The main purpose of this repository is to give examples how to train and evaluate neural networks using the DLBio package. In the file 'datasets/data_getter.py' you'll find information on how to create new datasets. 'models/model_getter.py' gives information about how to initialize models and create custom models.
The actual code for running and evaluating a single experiment is stored into a subfolder in the 'experiment' folder. The folder should contain:
- A README.md file, describing the experiment. Including idea, results, and conclusion.
- A script 'exe_[...].py' to run the training processes. This script usually saves log.json files, containing, e.g., the training curves, opt.json that store information about the model and dataset, and the weights of a model ('model.pt').

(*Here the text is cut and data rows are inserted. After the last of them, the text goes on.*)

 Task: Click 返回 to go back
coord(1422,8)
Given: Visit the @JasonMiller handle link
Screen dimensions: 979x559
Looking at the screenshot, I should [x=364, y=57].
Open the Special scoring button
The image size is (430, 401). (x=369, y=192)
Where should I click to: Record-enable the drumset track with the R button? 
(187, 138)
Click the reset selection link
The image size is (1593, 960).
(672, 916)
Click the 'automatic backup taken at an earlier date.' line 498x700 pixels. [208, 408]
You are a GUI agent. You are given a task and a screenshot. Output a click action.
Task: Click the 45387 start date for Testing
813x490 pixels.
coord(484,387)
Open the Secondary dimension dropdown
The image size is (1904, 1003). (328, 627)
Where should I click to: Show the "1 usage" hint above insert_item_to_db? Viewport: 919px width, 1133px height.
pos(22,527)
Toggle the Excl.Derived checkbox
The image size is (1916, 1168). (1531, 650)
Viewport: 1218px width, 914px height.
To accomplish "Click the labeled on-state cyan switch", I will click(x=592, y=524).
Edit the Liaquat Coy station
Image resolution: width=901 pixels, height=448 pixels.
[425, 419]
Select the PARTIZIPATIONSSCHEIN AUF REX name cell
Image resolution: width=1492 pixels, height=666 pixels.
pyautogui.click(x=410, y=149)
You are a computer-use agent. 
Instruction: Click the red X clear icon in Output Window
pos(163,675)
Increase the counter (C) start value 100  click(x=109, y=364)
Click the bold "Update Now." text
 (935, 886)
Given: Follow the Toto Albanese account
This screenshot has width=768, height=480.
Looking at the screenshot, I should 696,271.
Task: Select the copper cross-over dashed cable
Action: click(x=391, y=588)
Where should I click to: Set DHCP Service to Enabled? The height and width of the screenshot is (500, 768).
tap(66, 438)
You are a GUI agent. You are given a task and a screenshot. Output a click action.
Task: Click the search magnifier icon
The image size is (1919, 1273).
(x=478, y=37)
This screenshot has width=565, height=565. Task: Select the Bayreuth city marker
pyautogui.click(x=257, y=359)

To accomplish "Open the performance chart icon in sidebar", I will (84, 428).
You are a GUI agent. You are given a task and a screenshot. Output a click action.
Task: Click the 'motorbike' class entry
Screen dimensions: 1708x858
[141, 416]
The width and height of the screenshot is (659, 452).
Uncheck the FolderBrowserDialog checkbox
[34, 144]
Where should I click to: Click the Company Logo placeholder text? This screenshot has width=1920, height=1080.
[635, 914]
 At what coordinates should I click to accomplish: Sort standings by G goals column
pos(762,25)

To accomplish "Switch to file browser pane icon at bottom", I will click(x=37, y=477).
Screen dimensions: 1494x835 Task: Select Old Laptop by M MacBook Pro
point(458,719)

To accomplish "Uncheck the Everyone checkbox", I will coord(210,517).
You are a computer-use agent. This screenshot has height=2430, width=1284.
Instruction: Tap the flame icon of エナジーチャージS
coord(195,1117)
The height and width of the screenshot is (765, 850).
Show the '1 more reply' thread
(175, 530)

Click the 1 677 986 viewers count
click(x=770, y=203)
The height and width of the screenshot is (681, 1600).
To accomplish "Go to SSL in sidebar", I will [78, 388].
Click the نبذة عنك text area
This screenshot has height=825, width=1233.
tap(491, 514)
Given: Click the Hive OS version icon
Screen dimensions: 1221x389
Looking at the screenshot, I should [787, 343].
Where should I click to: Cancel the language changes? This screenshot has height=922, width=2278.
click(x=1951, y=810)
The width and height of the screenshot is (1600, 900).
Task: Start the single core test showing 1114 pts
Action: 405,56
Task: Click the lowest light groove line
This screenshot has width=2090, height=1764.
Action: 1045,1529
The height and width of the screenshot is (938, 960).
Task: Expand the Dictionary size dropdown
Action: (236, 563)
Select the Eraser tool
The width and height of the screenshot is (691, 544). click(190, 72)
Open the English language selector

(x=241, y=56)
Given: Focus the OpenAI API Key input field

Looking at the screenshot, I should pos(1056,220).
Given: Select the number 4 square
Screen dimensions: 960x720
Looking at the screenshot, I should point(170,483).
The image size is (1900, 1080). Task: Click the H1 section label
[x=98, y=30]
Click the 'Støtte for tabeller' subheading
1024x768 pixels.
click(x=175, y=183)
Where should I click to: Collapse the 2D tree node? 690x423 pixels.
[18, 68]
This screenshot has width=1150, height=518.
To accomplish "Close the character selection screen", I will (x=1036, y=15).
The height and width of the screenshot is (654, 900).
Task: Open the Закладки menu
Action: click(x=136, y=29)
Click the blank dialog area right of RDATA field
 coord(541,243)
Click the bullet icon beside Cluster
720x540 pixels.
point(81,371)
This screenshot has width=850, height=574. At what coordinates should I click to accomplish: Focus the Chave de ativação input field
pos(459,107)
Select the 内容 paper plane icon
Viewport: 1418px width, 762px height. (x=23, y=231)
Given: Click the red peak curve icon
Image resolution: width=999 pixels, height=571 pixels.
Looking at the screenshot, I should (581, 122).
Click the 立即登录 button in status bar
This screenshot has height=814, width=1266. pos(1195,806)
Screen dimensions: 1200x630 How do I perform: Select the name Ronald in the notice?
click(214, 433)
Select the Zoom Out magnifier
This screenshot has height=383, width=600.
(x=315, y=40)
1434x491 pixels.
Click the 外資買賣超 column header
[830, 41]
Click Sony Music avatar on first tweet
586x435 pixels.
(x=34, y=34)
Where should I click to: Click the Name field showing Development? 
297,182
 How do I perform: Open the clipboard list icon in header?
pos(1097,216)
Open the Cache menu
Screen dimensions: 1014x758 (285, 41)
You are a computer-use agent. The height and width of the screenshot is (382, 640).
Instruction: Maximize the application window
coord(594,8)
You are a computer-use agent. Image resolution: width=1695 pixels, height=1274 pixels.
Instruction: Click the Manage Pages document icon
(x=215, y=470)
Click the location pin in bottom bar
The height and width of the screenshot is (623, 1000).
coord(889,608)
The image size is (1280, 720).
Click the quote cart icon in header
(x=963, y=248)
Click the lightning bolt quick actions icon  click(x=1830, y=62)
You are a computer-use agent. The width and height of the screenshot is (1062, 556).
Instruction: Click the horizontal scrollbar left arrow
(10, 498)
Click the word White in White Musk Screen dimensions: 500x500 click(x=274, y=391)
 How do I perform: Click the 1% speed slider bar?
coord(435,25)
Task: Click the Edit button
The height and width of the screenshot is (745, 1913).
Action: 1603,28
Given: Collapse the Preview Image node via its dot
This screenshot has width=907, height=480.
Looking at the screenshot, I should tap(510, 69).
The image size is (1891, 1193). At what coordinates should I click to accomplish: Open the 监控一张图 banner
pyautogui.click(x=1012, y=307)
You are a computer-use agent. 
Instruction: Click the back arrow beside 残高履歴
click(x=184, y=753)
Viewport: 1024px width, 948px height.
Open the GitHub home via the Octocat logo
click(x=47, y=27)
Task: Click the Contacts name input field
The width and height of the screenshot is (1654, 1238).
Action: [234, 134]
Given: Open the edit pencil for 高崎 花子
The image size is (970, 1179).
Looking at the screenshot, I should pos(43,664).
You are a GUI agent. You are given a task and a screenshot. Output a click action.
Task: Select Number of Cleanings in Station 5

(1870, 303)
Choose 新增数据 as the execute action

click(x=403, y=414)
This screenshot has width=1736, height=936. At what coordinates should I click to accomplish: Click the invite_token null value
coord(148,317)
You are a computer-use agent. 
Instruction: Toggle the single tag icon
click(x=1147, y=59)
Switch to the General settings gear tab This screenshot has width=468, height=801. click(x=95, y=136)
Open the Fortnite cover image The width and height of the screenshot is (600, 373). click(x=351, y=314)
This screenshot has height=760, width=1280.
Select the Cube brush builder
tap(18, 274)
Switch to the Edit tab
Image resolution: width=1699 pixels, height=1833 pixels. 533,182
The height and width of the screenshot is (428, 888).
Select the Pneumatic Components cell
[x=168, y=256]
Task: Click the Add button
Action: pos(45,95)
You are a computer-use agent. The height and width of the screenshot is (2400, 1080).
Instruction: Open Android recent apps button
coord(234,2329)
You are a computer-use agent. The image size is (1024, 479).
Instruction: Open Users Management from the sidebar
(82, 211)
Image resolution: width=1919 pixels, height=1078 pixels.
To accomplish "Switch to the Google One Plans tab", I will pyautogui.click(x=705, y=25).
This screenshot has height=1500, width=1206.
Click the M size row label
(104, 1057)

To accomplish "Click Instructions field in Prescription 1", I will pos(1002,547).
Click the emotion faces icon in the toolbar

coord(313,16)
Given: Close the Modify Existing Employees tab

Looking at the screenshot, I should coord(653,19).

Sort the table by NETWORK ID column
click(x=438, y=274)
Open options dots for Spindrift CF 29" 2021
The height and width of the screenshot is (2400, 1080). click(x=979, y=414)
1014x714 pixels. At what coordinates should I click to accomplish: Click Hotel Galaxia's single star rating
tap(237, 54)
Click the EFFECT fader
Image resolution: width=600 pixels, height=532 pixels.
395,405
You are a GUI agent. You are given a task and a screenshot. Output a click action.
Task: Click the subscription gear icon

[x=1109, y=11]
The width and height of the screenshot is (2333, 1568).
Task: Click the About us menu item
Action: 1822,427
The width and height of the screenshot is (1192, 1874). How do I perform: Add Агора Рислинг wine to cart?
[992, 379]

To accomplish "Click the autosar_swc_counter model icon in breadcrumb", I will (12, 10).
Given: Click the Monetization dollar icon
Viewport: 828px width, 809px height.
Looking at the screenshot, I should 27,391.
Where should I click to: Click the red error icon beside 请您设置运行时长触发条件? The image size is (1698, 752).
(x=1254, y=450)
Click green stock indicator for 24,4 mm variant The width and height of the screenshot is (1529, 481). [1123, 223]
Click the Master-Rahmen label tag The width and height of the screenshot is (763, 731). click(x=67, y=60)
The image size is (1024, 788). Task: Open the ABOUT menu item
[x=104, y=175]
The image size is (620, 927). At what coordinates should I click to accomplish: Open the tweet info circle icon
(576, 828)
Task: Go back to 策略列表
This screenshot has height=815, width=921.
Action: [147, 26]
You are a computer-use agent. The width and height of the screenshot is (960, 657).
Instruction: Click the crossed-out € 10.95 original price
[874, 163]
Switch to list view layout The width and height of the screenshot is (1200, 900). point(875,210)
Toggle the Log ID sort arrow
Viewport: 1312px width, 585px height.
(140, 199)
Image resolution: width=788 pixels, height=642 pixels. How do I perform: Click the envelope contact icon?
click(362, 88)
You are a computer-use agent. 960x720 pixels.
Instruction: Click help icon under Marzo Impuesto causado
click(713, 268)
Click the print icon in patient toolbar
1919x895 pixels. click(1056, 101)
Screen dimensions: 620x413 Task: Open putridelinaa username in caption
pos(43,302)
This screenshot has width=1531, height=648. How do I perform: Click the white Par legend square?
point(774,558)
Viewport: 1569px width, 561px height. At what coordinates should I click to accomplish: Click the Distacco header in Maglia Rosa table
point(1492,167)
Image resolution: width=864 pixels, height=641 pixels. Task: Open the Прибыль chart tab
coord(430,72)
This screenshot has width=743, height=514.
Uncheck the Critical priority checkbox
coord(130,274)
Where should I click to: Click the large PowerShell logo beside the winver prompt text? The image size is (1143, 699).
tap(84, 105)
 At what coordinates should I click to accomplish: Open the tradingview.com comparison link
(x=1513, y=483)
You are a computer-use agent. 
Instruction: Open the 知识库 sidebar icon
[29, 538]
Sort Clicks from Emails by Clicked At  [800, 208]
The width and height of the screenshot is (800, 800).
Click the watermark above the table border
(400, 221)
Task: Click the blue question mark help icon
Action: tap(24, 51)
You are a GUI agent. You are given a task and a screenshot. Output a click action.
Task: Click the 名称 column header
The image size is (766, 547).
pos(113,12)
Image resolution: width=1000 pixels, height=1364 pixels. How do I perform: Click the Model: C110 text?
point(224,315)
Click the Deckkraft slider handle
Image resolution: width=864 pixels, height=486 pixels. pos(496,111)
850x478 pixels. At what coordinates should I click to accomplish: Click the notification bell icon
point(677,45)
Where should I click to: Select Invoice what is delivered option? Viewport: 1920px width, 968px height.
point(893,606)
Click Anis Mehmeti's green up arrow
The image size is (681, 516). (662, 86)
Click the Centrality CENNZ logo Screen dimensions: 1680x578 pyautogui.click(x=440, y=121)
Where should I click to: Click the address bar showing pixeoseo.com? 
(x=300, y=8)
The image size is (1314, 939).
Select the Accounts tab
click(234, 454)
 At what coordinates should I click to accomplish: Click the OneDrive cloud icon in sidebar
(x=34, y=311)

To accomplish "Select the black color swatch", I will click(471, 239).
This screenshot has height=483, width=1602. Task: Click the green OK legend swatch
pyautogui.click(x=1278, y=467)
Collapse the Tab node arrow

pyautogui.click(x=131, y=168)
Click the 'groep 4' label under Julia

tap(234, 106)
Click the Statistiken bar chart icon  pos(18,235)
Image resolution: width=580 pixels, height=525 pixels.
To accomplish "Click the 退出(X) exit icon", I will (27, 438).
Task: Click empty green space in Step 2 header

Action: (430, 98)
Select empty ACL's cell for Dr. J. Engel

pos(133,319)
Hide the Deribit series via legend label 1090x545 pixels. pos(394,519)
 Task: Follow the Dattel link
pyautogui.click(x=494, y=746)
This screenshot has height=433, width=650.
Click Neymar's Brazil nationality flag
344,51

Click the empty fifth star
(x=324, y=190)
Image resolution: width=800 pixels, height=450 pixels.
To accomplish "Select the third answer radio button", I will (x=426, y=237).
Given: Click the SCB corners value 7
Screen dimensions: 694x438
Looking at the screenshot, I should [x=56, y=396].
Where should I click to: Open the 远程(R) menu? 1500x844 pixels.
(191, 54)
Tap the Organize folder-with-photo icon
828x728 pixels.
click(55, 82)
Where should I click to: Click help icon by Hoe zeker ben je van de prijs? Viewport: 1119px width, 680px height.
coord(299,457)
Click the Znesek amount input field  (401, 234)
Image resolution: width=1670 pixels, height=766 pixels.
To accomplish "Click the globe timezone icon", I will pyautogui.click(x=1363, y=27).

- A python script to evaluate the results. Usually, based on the log files.
You can find an example for the training and evaluation of different model architectures on MNIST in the 'experiment/model_search'-folder.
Run a terminal and follow the instructions below.
Most of the execute files are nested in the experiment folders. To import modules from the parent folder (e.g., helpers.py) you'll need to add the parent folder path to your PYTHONPATH.
On linux, open your .bashrc file in your home directory:
nano ~/.bashrc
Now add the path to the dlbio_example folder to your PYTHONPATH. To do this, just append this line (don't forget to write the actual path, not "your/path/to"):
export PYTHONPATH=your/path/to/dlbio_example:$PYTHONPATH
First press "control+o", then "control+x" to save your changes and exit nano. Finally, update the changes in your current terminal. You'll only need to do this once:
source ~/.bashrc
One easy way to keep track of different packages with different version for different projects is a python virtual environment (VE).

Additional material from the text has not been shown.